Different Types of Damped Oscillations
Damped oscillations can mainly be classified into three types
- Under damped oscillations: Damping constant <1
- Critically damped oscillations: Damping constant = 1
- Over damped oscillations: Damping constant >1
A graph showing various damping system is shown above and the three types of damping systems are discussed below.
Under Damped Oscillations
An underdamped oscillation reaches the zero value or the equilibrium point faster but oscillations occur across the equilibrium point one or more time. In underdamped oscillations, the damping constant is less than one.
In underdamped oscillations, the oscillation becomes stable very slowly. Under damped oscillations have least energy dissipation compared to other damping systems.
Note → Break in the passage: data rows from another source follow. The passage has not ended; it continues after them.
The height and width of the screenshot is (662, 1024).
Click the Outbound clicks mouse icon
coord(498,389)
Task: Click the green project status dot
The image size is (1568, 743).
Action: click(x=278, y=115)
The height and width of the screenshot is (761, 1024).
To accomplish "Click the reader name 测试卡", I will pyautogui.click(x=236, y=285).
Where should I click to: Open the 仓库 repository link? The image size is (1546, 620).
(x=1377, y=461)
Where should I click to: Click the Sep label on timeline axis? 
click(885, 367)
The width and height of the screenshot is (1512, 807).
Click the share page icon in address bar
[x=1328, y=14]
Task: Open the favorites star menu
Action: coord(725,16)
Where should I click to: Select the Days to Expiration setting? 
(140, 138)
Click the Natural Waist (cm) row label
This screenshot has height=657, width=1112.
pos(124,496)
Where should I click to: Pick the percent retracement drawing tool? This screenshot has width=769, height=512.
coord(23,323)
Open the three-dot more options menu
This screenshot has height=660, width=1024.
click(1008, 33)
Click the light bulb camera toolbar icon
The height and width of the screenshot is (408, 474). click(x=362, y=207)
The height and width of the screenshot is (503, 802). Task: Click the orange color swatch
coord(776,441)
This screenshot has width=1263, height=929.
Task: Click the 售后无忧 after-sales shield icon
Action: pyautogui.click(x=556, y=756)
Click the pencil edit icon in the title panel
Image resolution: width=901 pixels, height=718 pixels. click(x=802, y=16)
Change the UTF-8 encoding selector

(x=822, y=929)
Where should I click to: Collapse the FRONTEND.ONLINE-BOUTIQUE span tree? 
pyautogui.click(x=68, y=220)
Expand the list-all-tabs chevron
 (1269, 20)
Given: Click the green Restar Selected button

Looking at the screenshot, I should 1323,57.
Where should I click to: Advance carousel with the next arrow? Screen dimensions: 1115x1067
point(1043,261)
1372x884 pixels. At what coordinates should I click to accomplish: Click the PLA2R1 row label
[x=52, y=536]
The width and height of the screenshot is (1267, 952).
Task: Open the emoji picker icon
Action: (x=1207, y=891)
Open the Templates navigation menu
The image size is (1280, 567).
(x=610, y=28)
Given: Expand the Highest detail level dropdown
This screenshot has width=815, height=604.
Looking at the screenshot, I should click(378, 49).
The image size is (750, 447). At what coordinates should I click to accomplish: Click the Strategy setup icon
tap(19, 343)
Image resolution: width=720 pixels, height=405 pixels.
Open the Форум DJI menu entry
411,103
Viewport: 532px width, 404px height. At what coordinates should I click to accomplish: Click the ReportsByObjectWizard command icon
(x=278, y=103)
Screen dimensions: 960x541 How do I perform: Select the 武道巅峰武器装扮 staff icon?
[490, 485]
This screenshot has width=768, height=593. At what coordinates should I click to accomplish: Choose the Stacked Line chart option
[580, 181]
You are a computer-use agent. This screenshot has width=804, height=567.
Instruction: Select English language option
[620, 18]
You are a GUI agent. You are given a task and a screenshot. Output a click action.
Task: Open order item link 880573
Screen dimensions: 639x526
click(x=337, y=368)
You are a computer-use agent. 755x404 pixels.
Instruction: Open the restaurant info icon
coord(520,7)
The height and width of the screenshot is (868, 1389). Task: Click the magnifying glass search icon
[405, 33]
Critically Damped Oscillations
Critically damping is the damping in which the damping of the oscillation causes it to return to its equilibrium point fast and does not create any oscillations back and forth about that point. Critical damping is the damping in which the damping constant is equal to one.
Critical damping is the precise damping required for a system. In critical damping, the damping applied is such that the force available is just sufficient to bring the oscillation into equilibrium without any further back and forth movement (oscillations).
Also Read: LC Oscillations
Over Damped Oscillations
The damping in which the oscillations reach equilibrium point slowly and do not create any oscillations across the equilibrium point is termed as overdamped oscillations. In overdamped oscillations, the damping constant is greater than one. Over damped oscillations have higher energy dissipation compared with other damping systems.
In overdamped oscillations, the damping applied is more than the required value of damping in order to bring the oscillations into rest or equilibrium point and hence the oscillations reach the equilibrium point very slowly compared with other damping methods. In this system, no further back and forth movement will occur across the equilibrium point.
An undamped oscillation is an oscillation in which, when displaced from its equilibrium point, experiences a restoring force which is proportional to the displacement. So, in the undamped oscillation system, the magnitude of the oscillations never fades and the magnitude of the oscillation remains the same. An example of undamped oscillation is alternating current (AC Wave)
The magnitude of alternating current oscillates between two values across the equilibrium value, repeatedly and without any change in magnitude or time period. In alternating currents, no restraining force acts and the magnitude of the signal does not fade with respect to time and keeps on maintaining the same amplitude.